§ **Work instructions**: Write out the data word for word, taking care that no picture is carried over.
+--
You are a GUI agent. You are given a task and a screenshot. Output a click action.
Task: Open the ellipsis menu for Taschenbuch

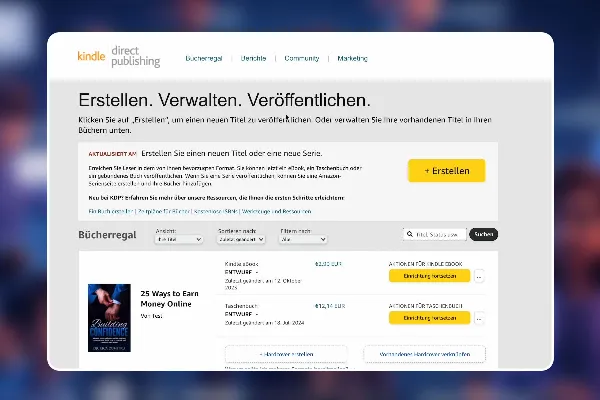tap(479, 318)
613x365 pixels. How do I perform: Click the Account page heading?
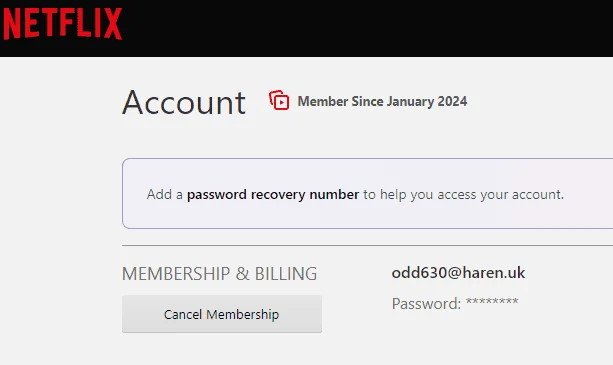point(184,102)
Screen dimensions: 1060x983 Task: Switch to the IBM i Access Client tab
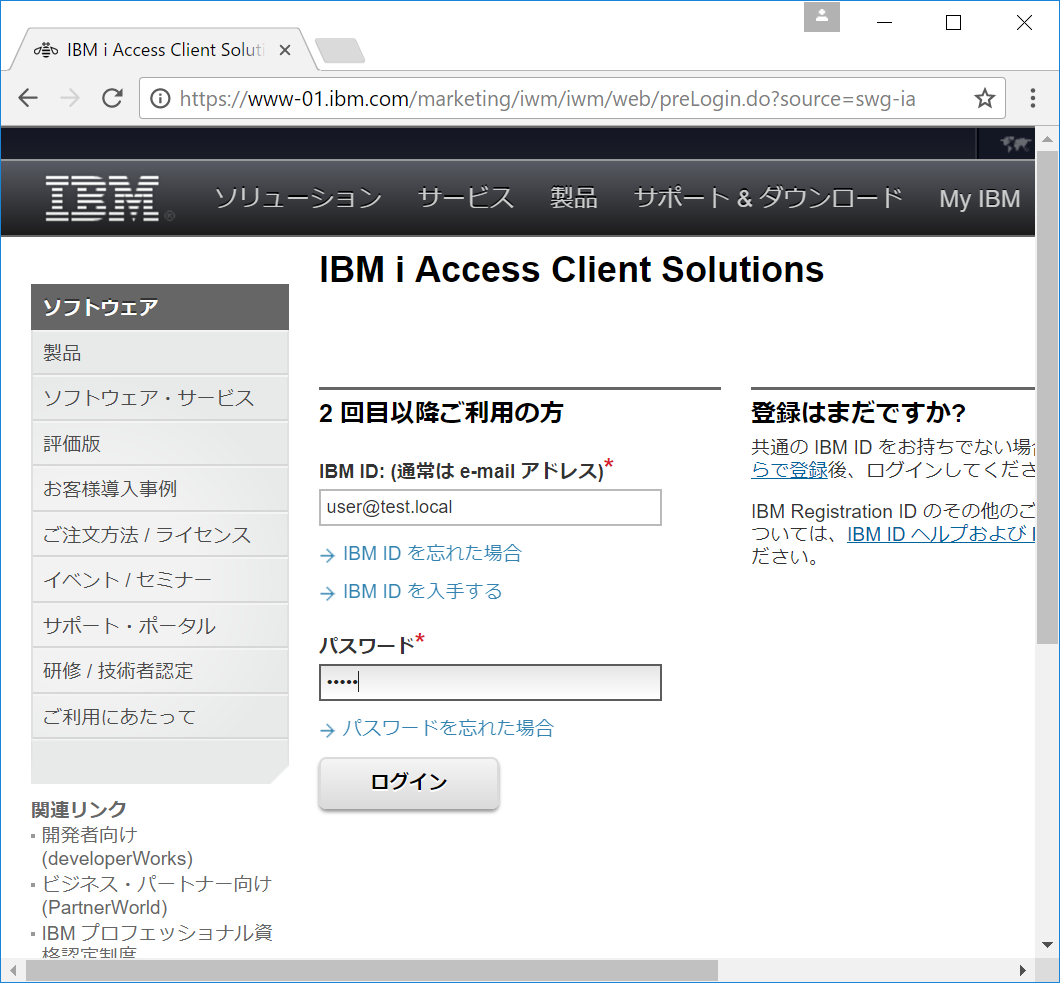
+--
§ **Task answer**:
You are a GUI agent. You are given a task and a screenshot. Output a click action.
Task: Open the ellipsis menu for Taschenbuch

tap(479, 318)
613x365 pixels. How do I perform: Click the Account page heading?
point(184,102)
Screen dimensions: 1060x983 Task: Switch to the IBM i Access Client tab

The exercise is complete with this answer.